Técnico de futebol profissional é uma das profissões mais incertas. A campanha pode até ter bons números, mas perdeu um clássico aqui, tomou uma goleada dum time pequeno ali, pronto, o fulano perdeu o emprego. Na cabeça do torcedor, o time perde não porque os jogadores estiveram mal ou porque os adversários foram melhores, mas porque o treinador não os colocou nas posições certas, não ensaiou as jogadas ou não fez as substituições corretas em tempo útil. O presidente, pressionado por torcida e conselheiros, se ele próprio não tiver a mesma mentalidade, põe o cara na rua. Pois é. Por estranho que pareça, porque reza a lenda que clubes mais bem geridos dão mais estabilidade ao treinador, mais profissionalismo pode tornar a profissão de técnico ainda mais incerta.

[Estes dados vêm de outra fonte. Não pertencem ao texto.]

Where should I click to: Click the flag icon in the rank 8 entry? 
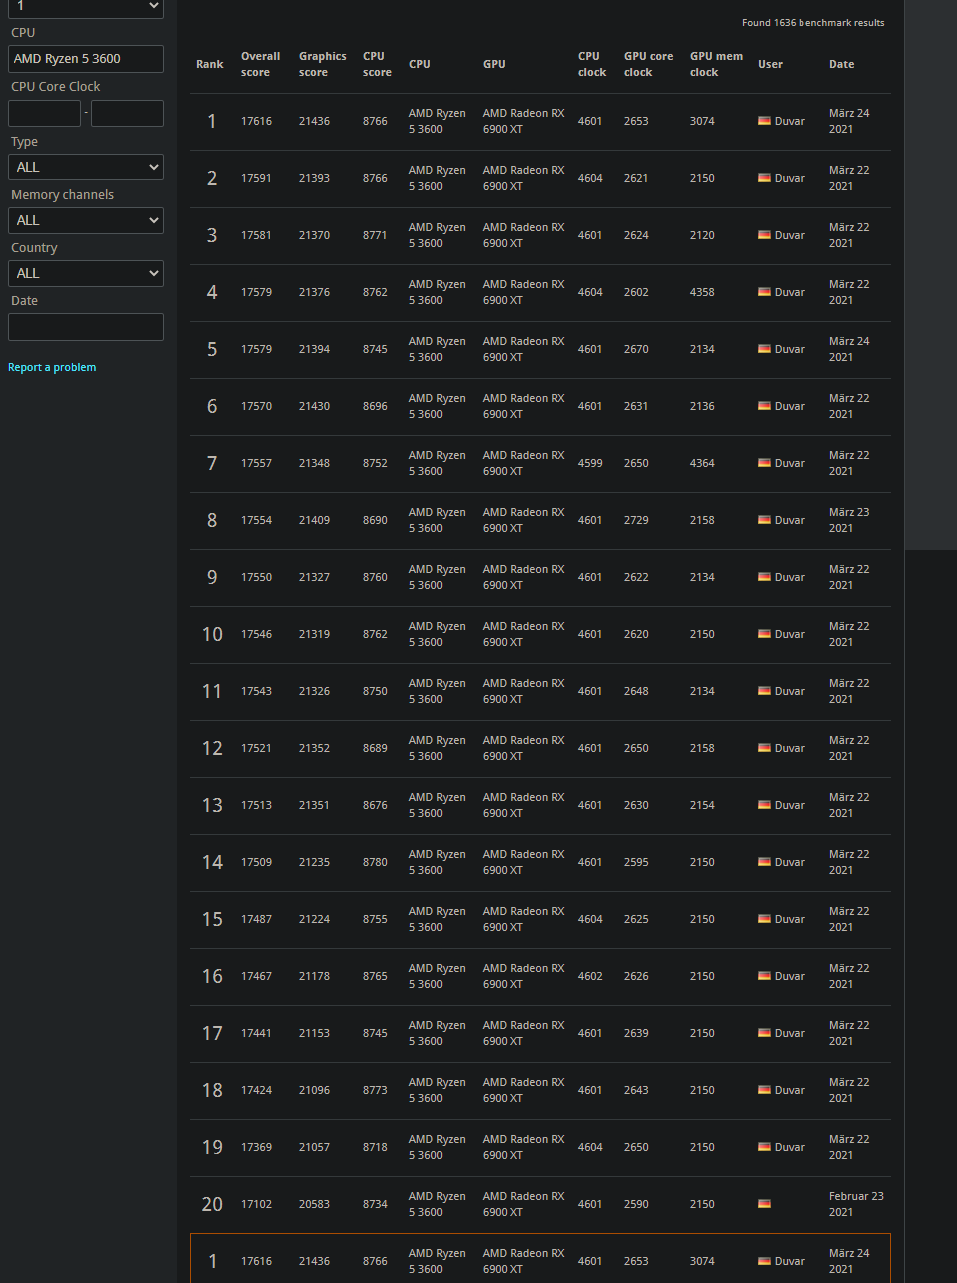[x=764, y=519]
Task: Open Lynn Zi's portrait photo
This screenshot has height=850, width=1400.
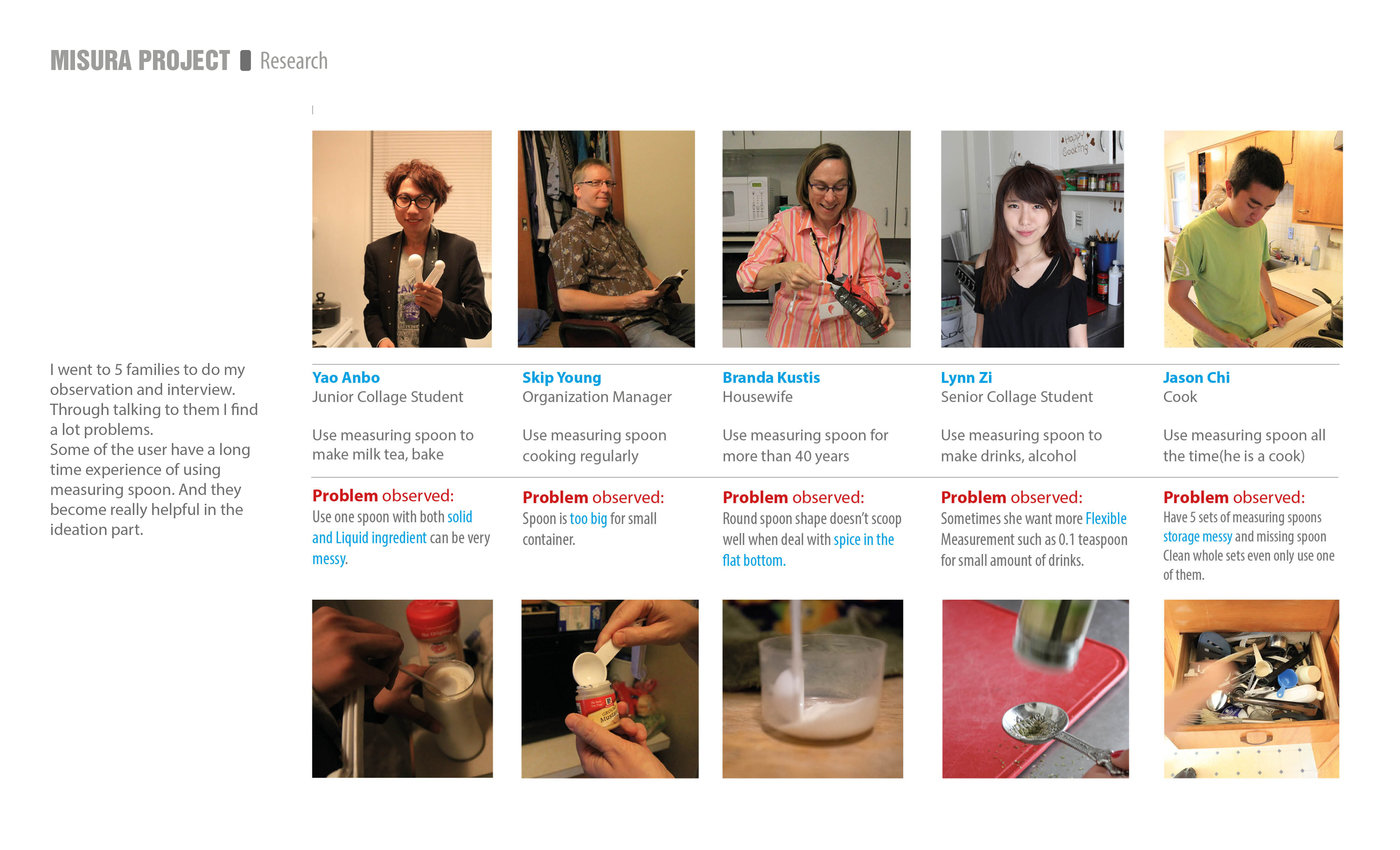Action: click(1032, 239)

O Manchester United é um dos únicos clubes da elite do futebol no mundo que tem ações listadas na bolsa. Em agosto de 2012, os ingleses fizeram o IPO na bolsa de Nova York, a primeira oferta pública de ações, e desde então têm seus papéis negociados por investidores. Até semana passada, não dava para saber que efeito teria a demissão de um técnico nas ações do time. Alex Ferguson ocupou o cargo por 27 anos e o deixou no fim da temporada passada, de 2012/2013, com o 20º título do Campeonato Inglês conquistado com 11 pontos de vantagem para o segundo colocado. Uma festa. A saída do escocês foi extremamente atípica, então não havia muito o que concluir.

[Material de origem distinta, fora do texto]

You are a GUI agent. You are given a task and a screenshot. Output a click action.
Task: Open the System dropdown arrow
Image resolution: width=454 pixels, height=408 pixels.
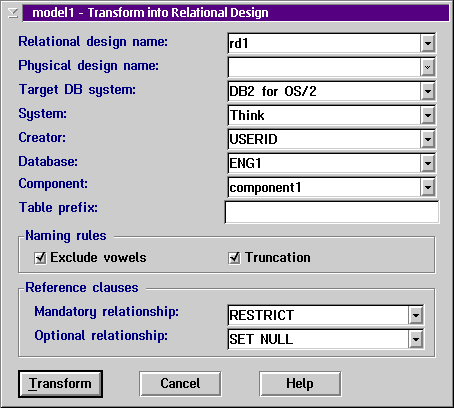click(428, 115)
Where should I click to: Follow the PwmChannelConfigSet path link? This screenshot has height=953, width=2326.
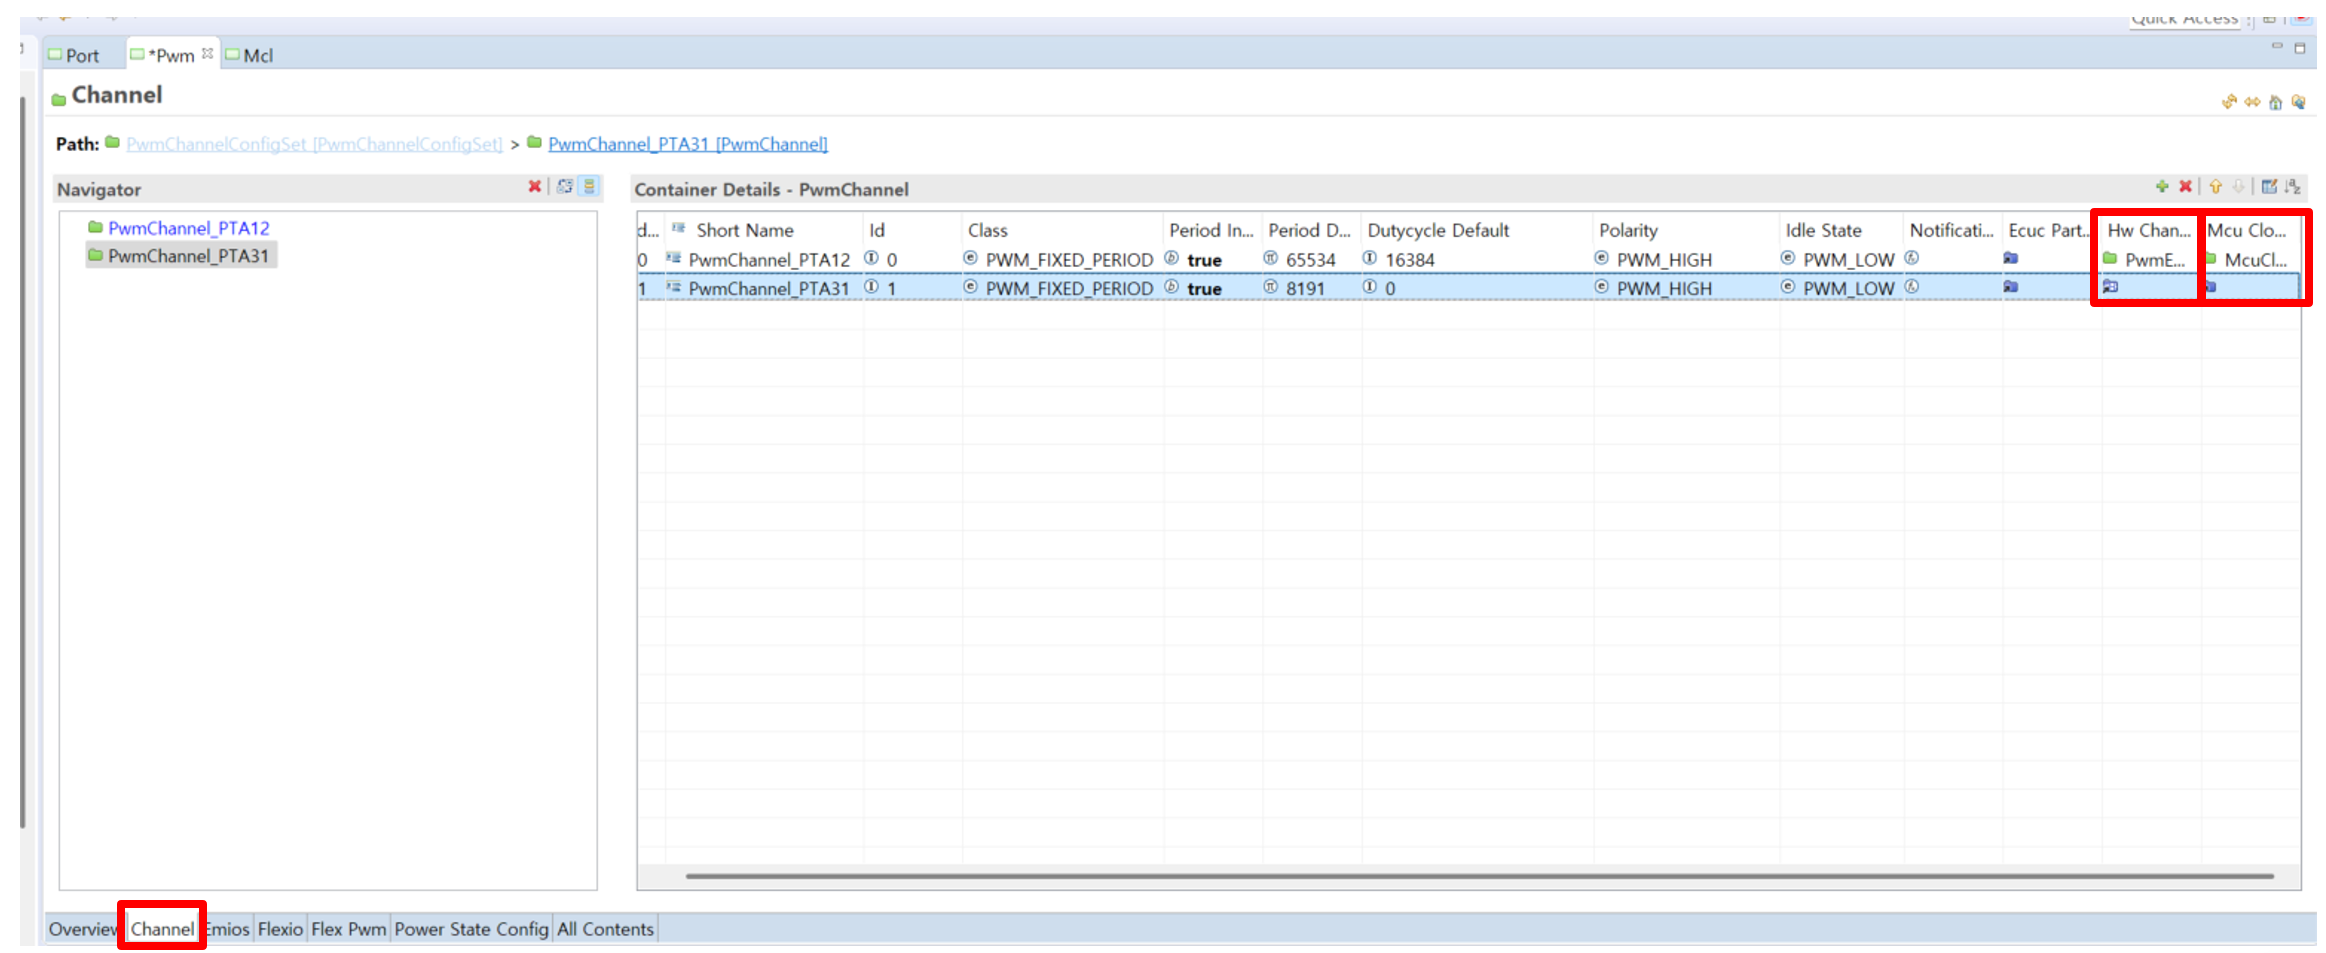pyautogui.click(x=314, y=144)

Aí entrou David Moyes, outro escocês, contratado do Everton para treinar o Manchester United em 2013/2014. A temporada não poderia ter sido pior. Foram 27 vitórias, nove empates e 15 derrotas, um aproveitamento de 52%. A equipe foi eliminada da Copa da Liga Inglesa, eliminada da Copa da Inglaterra, caiu nas quartas de final da Liga dos Campeões da Uefa e perdeu para o Everton no Campeonato Inglês, um resultado que tirou o clube da Liga dos Campeões de 2014/2015. Moyes, na terça-feira da semana passada, dia 22, foi enfim demitido pelo clube.
A demissão do técnico teve um efeito direto na bolsa americana. Cada ação terminou o dia 22 com preço de US$ 18,78. Foi o valor mais alto que um papel do Manchester United custou em mais de 11 meses. A última vez em que esteve acima deste patamar foi em 2 de maio de 2013, quando cada ação custava US$ 19,04.

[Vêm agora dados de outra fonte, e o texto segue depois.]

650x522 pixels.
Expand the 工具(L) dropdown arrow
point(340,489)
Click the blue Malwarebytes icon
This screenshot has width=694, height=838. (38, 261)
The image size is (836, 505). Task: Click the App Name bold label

A explicação para a alta não é muito complicada: investidores entenderam que, ufa, com Moyes finalmente fora do clube, o Manchester vai voltar a vencer. Não importou muito o fato de que, fora da Liga dos Campeões da próxima temporada, o time inglês vai sofrer uma redução considerável nas receitas, porque vai ganhar menos com premiações pagas pela Uefa a participantes do torneio e menos com direitos de transmissão referentes às partidas dele. É esta informação, de natureza financeira, que costuma importar para investidores de empresas convencionais. A direção quis passar a mensagem de que medidas estão sendo tomadas para recuperar os resultados – e conseguiu.
A experiência do Manchester United na bolsa com a demissão de Moyes mostra que, para o azar dos técnicos, mais profissionalismo e sofisticação na gestão também podem tornar o cargo do treinador ainda mais suscetível a pressão. Antes, havia a torcida, os conselheiros, os jogadores insatisfeitos, os outros membros da direção, entre tantos os que pediam a cabeça do técnico para resolver milagrosamente os problemas do time. Agora acionistas e investidores entraram na turma. A demissão passa também a ser a solução para estancar as perdas na bolsa de valores.